■ TEXTO DE LEITURA
:::
Desligaste a lanterna bruscamente e fitaste-me em silêncio.
Então?
Aguentei o teu olhar antes de ceder e afastar-me do poço em passo lento e cabisbaixo.
Não faço a mínima ideia do que significam, respondi de muito longe.
Nada disto? e voltaste a abrir os braços como se toda aquela tarde insólita pudesse caber no abraço que lhe quisesses dar.
Estavas a ficar tão pequeno…
Sabes, ouvi-te da tua distância, às vezes, quando uma pessoa não quer muito ser encontrada…
Tenho tantas saudades dele… murmurei para mim esperando conter a mágoa sob a pele cicatrizada à força dos muitos quilómetros já caminhados. Quase ansiava pelo confronto, mas as forças vacilavam-me, os cortes insistiam em abrir. Levei o polegar à boca para estancar o sangue.
O quê? coxeaste tu atrás de mim, contemplando não sem alguma estranheza o meu gesto infantil. Sabes, às vezes temos de saber quando parar. E paraste, levemente ofegante. Era isso que dizia a mensagem, não era? Eram as coordenadas para irmos para casa… [...]

sábado, 17 de julho de 2010

Tanto podia ser um ano, dois ou uma década. Bebo. Devaneio. Perco-me. Horas tardias. Sorrisos fugazes. Refugio-me no meu tamanho. Finjo que nada aconteceu. Horas turvas. Bebo mais um pouco. (Sorrio.) Todos caímos enfim no esquecimento.

domingo, 16 de maio de 2010

It gets easier each time.
Tomorrow I won't tell
If you were a memory
Or just practice

quarta-feira, 12 de maio de 2010

Eu que sou de madeira encosto-me constantemente a palavras de vidro, que se partem.

terça-feira, 20 de abril de 2010

O que leva uma pessoa a autodestruir-se tão completamente? O pensamento dominou-me a partir do momento em que recebi a chamada, e não consegui deixar que a frase vibrasse o resto do dia na minha cabeça enquanto, em frente ao computador, tentava ter os dados todos confirmados antes de avançar. E o que leva uma pessoa a armadilhar de tal forma o seu mapa que se algum dia quisesse voltar atrás já não seria reversível? Pensava em ti naquela tarde cinzenta e chuvosa, modorrenta, se te devia contar ou não, que serias a pessoa certa para me indicares se tudo aquilo era possível, se coincidia, se fazia sentido, velocidade e direcção das correntes, quantos quilómetros, quantos dias, quantos números aleatórios, quantas palavras cheias de nada…
Indivíduo do sexo masculino, caucasiano, 1,78 m, encontrado cerca das 10h30…
Como é que uma pessoa se pode autodestruir tão completamente? Olho para as fotografias, para os sapatos, lembro-me das palavras do relatório tiradas, era capaz de jurar, de um livro de faculdade, recordo-me dos cantos da tua casa, oiço a tua voz (somos felizes) e parece-me que foi ontem… Uma pessoa que aparentemente tem tudo – uma pessoa que aparentemente tem tudo duas vezes!
Não consigo perceber.
:::
■ DADOS
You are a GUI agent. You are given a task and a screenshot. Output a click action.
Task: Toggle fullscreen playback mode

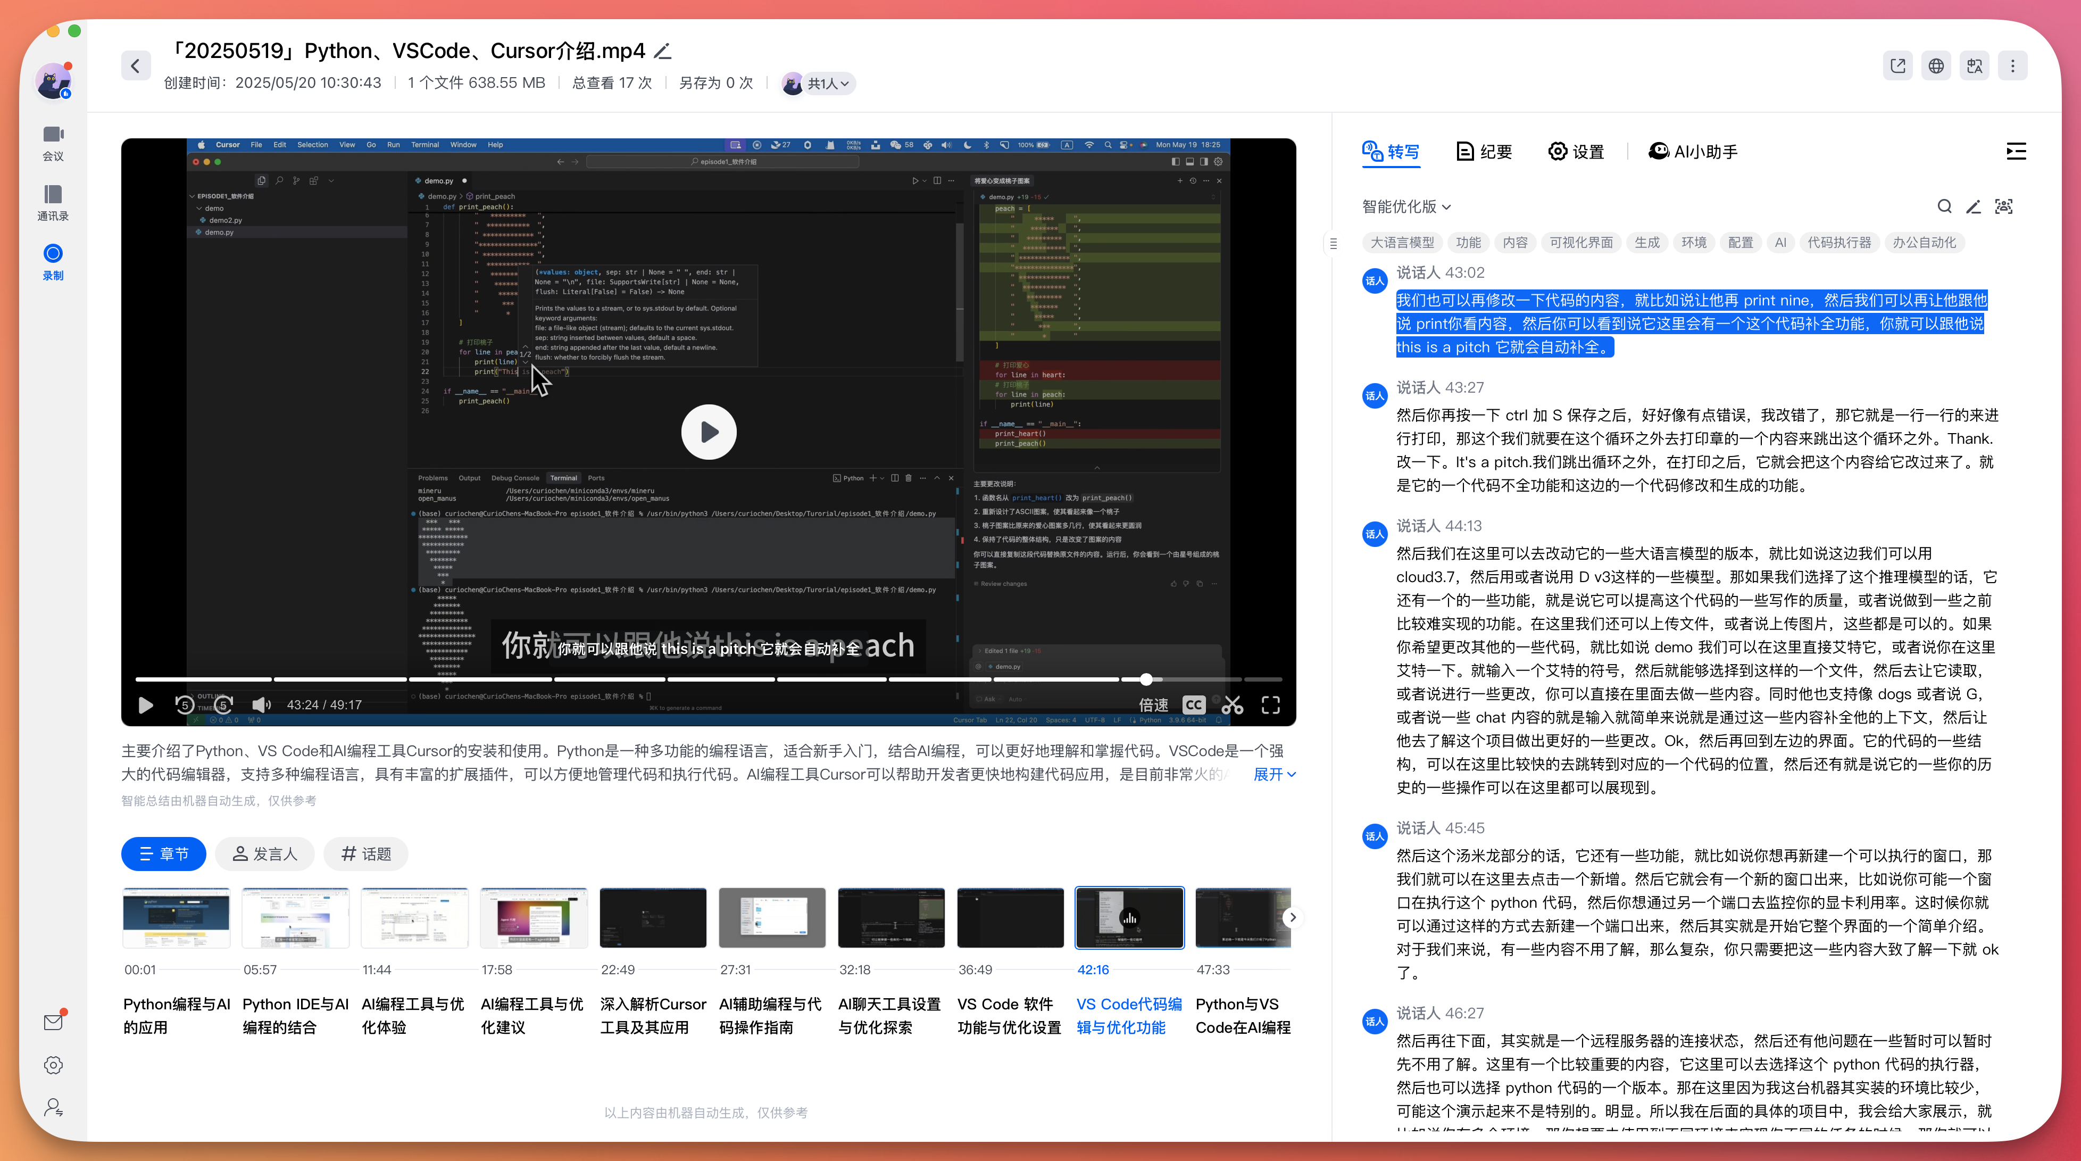point(1270,705)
:::
■ TAREFA PEDIDA
Indique se cada afirmação está de acordo com o texto de leitura, respondendo sim ou não e citando as palavras do texto que o decidem. (a) Quem narra leva o polegar à boca para estancar o sangue. (b) A tarde em que chega a chamada, na entrada de 20 de abril de 2010, é soalheira. (c) O indivíduo do sexo masculino foi encontrado cerca das 11h.

■ RESULTADO DA TAREFA
(a) Sim: «Levei o polegar à boca para estancar o sangue.»
(b) Não: «naquela tarde cinzenta e chuvosa»
(c) Não: «encontrado cerca das 10h30»